Als Rehsprung sich in Lauerstellung begab, um das Birkhuhn zu zeigen, hielt Bernsteinpfote den Atem an. Ihr schlanker Körper spannte sich an, als würde sie selbst durch die Gräser schleichen. Sie beobachtete genau, wie die Kriegerin sich bewegte – leise, präzise, ganz auf den Geruch fokussiert. Doch dann, als das Birkhuhn laut zeternd davonflatterte, konnte Bernsteinpfote ein leises Schnauben nicht unterdrücken. Pech gehabt , dachte sie mit einem Hauch von Schadenfreude, auch wenn sie sich sofort dafür schalt. Rehsprung war schließlich eine angesehene Kriegerin und sie wollte sie nicht verärgern. Dennoch funkelte ein triumphierendes Glitzern in ihren Augen. Sie hatte eine Ratte gefangen!
„Dein Anschleichen war echt beeindruckend“ , miaute Bernsteinpfote, als Rehsprung zurückkehrte, und bemühte sich, ehrlich zu klingen, obwohl ihre Stimme einen Hauch von Ungeduld trug. „Ich glaube, ich hab verstanden, was du mit der Duftspur meinst. Aber wie hältst du dich so ruhig, wenn du weißt, dass die Beute jeden Moment abhauen könnte?“ Sie schüttelte leicht den Kopf, als könnte sie ihre eigene Hitzköpfigkeit damit abschütteln. „Ich wäre wahrscheinlich zu früh losgestürmt und hätte das Birkhuhn noch früher verscheucht.“ Ein selbstkritisches Lächeln huschte über ihr Gesicht, bevor sie die Ratte wieder aufnahm und Rehsprung folgte.

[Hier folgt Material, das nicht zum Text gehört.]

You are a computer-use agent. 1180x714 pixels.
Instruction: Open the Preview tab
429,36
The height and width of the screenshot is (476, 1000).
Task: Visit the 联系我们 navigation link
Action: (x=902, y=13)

Während sie nebeneinander herliefen, konnte Bernsteinpfote ihre Neugier nicht länger bändigen. Mit der Ratte im Maul nuschelte sie: „Und was machst du, wenn der Wind plötzlich dreht und die Beute dich wittert? Hast du da auch einen Trick?“ Ihre großen Augen blitzten erwartungsvoll, während sie neben der Kriegerin hertrottete. Sie war fest entschlossen, jedes bisschen Wissen aus Rehsprung herauszuholen, auch wenn sie sich dabei vielleicht ein wenig zu sehr ins Zeug legte. Ich werde die beste Jägerin im GlutClan , schwor sie sich stumm, und ihre buschige Schweifspitze zuckte energisch, als sie auf eine Antwort wartete.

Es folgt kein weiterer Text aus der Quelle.